- Ninguém se cura de uma cura. De uma doença, sim. De uma cura, não.
- Dois homens lutam (psicanalista e psicanalisado): cerimónia, concentração, ritual. Lutam, mas não se trata de ganhar ao outro. Trata-se de saber ser digno dos ataques do outro. A luta – é com cada qual. Por dentro.
- Também se escreve por dentro. 1% de trama, personagens à flor da pele. 99%, escondido.

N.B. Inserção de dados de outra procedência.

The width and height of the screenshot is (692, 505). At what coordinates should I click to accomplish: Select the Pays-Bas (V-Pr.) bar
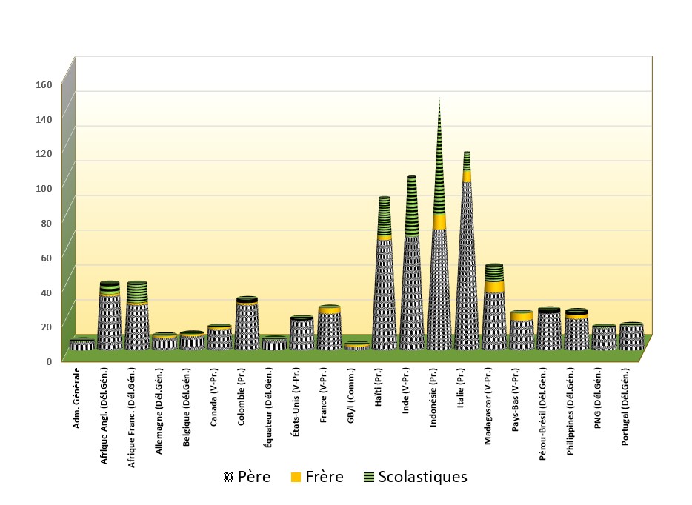click(522, 330)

- Esquemas, apontamentos, intuições. Um pouco de maldade, porventura. Depois, capítulos: um após outro, a grande máquina, peça a peça, todas as forças para o mesmo fim. Se corre bem, tudo acontece sem a minha intervenção: dedos no teclado, duas, três, quatro horas de inexistência, de repente acordar e ver o texto, ali, no ecrã. Isto – fui eu? Se corre bem, o texto é dado pelos deuses. Depois, limar, limar, até à náusea. Fica o mínimo. E depois, só depois, descobrir: estas personagens sabem mais do que eu. Algumas chegam a ser proféticas, descobrem o futuro. De que eu sou apenas leitor. Eu, o menos de tudo isto.
- Angústia e riso. E o riso da angústia, e a angústia do riso.
- Não se trata de comunicar nada, tese, fundo, propaganda. Se uma personagem afirma, logo outra nega. Escreve-se para perder.
- Saber perder bem. Sair do livro com menos. Livros que roubam. Assalto: a bolsa ou a vida? A vida.